__Task__. Your response should consist of the data that follows, repeated in full without alteration.

__Provided material__.

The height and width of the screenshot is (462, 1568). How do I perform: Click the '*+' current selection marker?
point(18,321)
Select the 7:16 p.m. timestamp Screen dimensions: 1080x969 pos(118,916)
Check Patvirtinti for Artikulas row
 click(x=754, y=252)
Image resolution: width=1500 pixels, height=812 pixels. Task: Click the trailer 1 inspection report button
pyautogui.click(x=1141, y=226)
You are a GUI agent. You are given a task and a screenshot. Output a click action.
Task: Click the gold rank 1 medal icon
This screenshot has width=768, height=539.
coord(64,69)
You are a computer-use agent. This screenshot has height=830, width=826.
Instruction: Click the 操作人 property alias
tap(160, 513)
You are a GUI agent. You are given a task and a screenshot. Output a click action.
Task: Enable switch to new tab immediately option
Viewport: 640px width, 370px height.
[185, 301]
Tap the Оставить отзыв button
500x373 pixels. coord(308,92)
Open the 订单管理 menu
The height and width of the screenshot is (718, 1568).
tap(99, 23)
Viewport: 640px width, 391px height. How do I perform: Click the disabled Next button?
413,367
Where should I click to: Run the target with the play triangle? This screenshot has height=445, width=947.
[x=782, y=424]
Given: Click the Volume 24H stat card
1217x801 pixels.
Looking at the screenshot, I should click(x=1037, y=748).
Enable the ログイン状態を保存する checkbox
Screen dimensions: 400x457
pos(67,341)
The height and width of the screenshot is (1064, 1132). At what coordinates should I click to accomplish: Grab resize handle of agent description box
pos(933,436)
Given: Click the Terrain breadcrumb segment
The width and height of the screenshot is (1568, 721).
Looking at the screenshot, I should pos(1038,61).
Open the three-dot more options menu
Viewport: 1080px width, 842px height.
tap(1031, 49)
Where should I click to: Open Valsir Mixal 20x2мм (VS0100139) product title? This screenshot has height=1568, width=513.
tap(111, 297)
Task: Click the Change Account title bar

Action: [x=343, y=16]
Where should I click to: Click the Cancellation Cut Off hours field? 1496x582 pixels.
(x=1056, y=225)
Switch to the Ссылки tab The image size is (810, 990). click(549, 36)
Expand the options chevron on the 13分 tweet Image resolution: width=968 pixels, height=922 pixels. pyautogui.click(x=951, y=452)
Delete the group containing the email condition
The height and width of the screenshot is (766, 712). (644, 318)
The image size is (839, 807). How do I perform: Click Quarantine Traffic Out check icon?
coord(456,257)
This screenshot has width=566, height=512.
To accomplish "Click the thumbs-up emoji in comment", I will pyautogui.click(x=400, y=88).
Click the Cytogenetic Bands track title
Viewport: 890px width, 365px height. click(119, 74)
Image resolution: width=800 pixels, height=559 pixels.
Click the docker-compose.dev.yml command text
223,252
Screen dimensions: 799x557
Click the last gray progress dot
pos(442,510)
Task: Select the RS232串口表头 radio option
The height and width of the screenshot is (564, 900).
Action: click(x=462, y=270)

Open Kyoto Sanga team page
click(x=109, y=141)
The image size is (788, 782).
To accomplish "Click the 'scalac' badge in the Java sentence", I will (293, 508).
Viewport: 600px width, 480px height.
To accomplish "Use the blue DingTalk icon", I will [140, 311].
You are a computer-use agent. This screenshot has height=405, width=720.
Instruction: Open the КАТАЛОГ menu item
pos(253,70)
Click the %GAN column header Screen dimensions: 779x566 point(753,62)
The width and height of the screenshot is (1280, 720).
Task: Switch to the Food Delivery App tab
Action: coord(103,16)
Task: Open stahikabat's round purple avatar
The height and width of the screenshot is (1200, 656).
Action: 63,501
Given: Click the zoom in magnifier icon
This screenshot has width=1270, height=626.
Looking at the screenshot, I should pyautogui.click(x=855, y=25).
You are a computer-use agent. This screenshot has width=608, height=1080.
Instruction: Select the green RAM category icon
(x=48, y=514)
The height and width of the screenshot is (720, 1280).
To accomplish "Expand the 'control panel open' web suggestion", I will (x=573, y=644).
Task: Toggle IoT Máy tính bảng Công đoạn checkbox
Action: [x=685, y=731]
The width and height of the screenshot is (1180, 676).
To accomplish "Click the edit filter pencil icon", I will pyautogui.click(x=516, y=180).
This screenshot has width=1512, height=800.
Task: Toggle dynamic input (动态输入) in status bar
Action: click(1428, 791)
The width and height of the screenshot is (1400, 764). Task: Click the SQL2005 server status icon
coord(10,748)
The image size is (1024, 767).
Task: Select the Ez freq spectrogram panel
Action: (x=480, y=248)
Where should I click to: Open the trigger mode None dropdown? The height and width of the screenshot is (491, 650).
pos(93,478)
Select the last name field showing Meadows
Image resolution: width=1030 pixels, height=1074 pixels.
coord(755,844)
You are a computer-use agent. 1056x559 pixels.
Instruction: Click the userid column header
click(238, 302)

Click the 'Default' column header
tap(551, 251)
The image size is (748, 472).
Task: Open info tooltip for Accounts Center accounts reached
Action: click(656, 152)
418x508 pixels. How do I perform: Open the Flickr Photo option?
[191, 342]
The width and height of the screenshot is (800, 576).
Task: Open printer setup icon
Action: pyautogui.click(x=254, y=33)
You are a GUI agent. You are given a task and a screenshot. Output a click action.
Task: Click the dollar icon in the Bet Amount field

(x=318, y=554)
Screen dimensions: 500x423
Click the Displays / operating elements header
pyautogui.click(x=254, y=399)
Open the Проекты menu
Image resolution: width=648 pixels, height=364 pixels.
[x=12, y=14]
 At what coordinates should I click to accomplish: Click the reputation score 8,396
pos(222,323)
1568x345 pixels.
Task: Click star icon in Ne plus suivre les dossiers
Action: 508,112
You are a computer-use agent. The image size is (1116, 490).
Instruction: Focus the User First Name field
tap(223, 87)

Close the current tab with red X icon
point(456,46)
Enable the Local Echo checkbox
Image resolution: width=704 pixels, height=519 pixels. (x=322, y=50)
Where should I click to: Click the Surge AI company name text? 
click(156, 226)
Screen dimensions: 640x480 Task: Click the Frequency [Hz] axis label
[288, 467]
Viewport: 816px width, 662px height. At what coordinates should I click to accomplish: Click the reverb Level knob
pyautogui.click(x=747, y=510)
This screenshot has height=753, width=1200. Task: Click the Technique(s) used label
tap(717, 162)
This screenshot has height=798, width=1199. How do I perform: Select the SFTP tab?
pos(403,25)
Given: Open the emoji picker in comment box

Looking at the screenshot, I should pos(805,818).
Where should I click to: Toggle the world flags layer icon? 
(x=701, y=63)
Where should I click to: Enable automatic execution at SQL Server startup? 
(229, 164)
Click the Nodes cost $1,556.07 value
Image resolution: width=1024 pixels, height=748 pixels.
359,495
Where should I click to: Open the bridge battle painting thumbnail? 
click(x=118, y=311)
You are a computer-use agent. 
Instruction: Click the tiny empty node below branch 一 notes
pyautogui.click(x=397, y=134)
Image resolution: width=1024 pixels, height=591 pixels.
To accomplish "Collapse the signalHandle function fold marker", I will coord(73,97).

__Solution for this exercise__.
The height and width of the screenshot is (462, 1568). How do I perform: Click the '*+' current selection marker?
point(18,321)
Select the 7:16 p.m. timestamp Screen dimensions: 1080x969 pos(118,916)
Check Patvirtinti for Artikulas row
 click(x=754, y=252)
Image resolution: width=1500 pixels, height=812 pixels. Task: Click the trailer 1 inspection report button
pyautogui.click(x=1141, y=226)
You are a GUI agent. You are given a task and a screenshot. Output a click action.
Task: Click the gold rank 1 medal icon
This screenshot has width=768, height=539.
coord(64,69)
You are a computer-use agent. This screenshot has height=830, width=826.
Instruction: Click the 操作人 property alias
tap(160, 513)
You are a GUI agent. You are given a task and a screenshot. Output a click action.
Task: Enable switch to new tab immediately option
Viewport: 640px width, 370px height.
[185, 301]
Tap the Оставить отзыв button
500x373 pixels. coord(308,92)
Open the 订单管理 menu
The height and width of the screenshot is (718, 1568).
tap(99, 23)
Viewport: 640px width, 391px height. How do I perform: Click the disabled Next button?
413,367
Where should I click to: Run the target with the play triangle? This screenshot has height=445, width=947.
[x=782, y=424]
Given: Click the Volume 24H stat card
1217x801 pixels.
Looking at the screenshot, I should click(x=1037, y=748).
Enable the ログイン状態を保存する checkbox
Screen dimensions: 400x457
pos(67,341)
The height and width of the screenshot is (1064, 1132). At what coordinates should I click to accomplish: Grab resize handle of agent description box
pos(933,436)
Given: Click the Terrain breadcrumb segment
The width and height of the screenshot is (1568, 721).
Looking at the screenshot, I should pos(1038,61).
Open the three-dot more options menu
Viewport: 1080px width, 842px height.
tap(1031, 49)
Where should I click to: Open Valsir Mixal 20x2мм (VS0100139) product title? This screenshot has height=1568, width=513.
tap(111, 297)
Task: Click the Change Account title bar

Action: [x=343, y=16]
Where should I click to: Click the Cancellation Cut Off hours field? 1496x582 pixels.
(x=1056, y=225)
Switch to the Ссылки tab The image size is (810, 990). click(549, 36)
Expand the options chevron on the 13分 tweet Image resolution: width=968 pixels, height=922 pixels. pyautogui.click(x=951, y=452)
Delete the group containing the email condition
The height and width of the screenshot is (766, 712). (644, 318)
The image size is (839, 807). How do I perform: Click Quarantine Traffic Out check icon?
coord(456,257)
This screenshot has width=566, height=512.
To accomplish "Click the thumbs-up emoji in comment", I will pyautogui.click(x=400, y=88).
Click the Cytogenetic Bands track title
Viewport: 890px width, 365px height. click(119, 74)
Image resolution: width=800 pixels, height=559 pixels.
Click the docker-compose.dev.yml command text
223,252
Screen dimensions: 799x557
Click the last gray progress dot
pos(442,510)
Task: Select the RS232串口表头 radio option
The height and width of the screenshot is (564, 900).
Action: click(x=462, y=270)

Open Kyoto Sanga team page
click(x=109, y=141)
The image size is (788, 782).
To accomplish "Click the 'scalac' badge in the Java sentence", I will (293, 508).
Viewport: 600px width, 480px height.
To accomplish "Use the blue DingTalk icon", I will [140, 311].
You are a computer-use agent. This screenshot has height=405, width=720.
Instruction: Open the КАТАЛОГ menu item
pos(253,70)
Click the %GAN column header Screen dimensions: 779x566 point(753,62)
The width and height of the screenshot is (1280, 720).
Task: Switch to the Food Delivery App tab
Action: coord(103,16)
Task: Open stahikabat's round purple avatar
The height and width of the screenshot is (1200, 656).
Action: 63,501
Given: Click the zoom in magnifier icon
This screenshot has width=1270, height=626.
Looking at the screenshot, I should pyautogui.click(x=855, y=25).
You are a computer-use agent. This screenshot has width=608, height=1080.
Instruction: Select the green RAM category icon
(x=48, y=514)
The height and width of the screenshot is (720, 1280).
To accomplish "Expand the 'control panel open' web suggestion", I will (x=573, y=644).
Task: Toggle IoT Máy tính bảng Công đoạn checkbox
Action: [x=685, y=731]
The width and height of the screenshot is (1180, 676).
To accomplish "Click the edit filter pencil icon", I will pyautogui.click(x=516, y=180).
This screenshot has width=1512, height=800.
Task: Toggle dynamic input (动态输入) in status bar
Action: click(1428, 791)
The width and height of the screenshot is (1400, 764). Task: Click the SQL2005 server status icon
coord(10,748)
The image size is (1024, 767).
Task: Select the Ez freq spectrogram panel
Action: (x=480, y=248)
Where should I click to: Open the trigger mode None dropdown? The height and width of the screenshot is (491, 650).
pos(93,478)
Select the last name field showing Meadows
Image resolution: width=1030 pixels, height=1074 pixels.
coord(755,844)
You are a computer-use agent. 1056x559 pixels.
Instruction: Click the userid column header
click(238, 302)

Click the 'Default' column header
tap(551, 251)
The image size is (748, 472).
Task: Open info tooltip for Accounts Center accounts reached
Action: click(656, 152)
418x508 pixels. How do I perform: Open the Flickr Photo option?
[191, 342]
The width and height of the screenshot is (800, 576).
Task: Open printer setup icon
Action: pyautogui.click(x=254, y=33)
You are a GUI agent. You are given a task and a screenshot. Output a click action.
Task: Click the dollar icon in the Bet Amount field

(x=318, y=554)
Screen dimensions: 500x423
Click the Displays / operating elements header
pyautogui.click(x=254, y=399)
Open the Проекты menu
Image resolution: width=648 pixels, height=364 pixels.
[x=12, y=14]
 At what coordinates should I click to accomplish: Click the reputation score 8,396
pos(222,323)
1568x345 pixels.
Task: Click star icon in Ne plus suivre les dossiers
Action: 508,112
You are a computer-use agent. The image size is (1116, 490).
Instruction: Focus the User First Name field
tap(223, 87)

Close the current tab with red X icon
point(456,46)
Enable the Local Echo checkbox
Image resolution: width=704 pixels, height=519 pixels. (x=322, y=50)
Where should I click to: Click the Surge AI company name text? 
click(156, 226)
Screen dimensions: 640x480 Task: Click the Frequency [Hz] axis label
[288, 467]
Viewport: 816px width, 662px height. At what coordinates should I click to accomplish: Click the reverb Level knob
pyautogui.click(x=747, y=510)
This screenshot has height=753, width=1200. Task: Click the Technique(s) used label
tap(717, 162)
This screenshot has height=798, width=1199. How do I perform: Select the SFTP tab?
pos(403,25)
Given: Open the emoji picker in comment box

Looking at the screenshot, I should pos(805,818).
Where should I click to: Toggle the world flags layer icon? 
(x=701, y=63)
Where should I click to: Enable automatic execution at SQL Server startup? 
(229, 164)
Click the Nodes cost $1,556.07 value
Image resolution: width=1024 pixels, height=748 pixels.
359,495
Where should I click to: Open the bridge battle painting thumbnail? 
click(x=118, y=311)
You are a computer-use agent. 
Instruction: Click the tiny empty node below branch 一 notes
pyautogui.click(x=397, y=134)
Image resolution: width=1024 pixels, height=591 pixels.
To accomplish "Collapse the signalHandle function fold marker", I will coord(73,97).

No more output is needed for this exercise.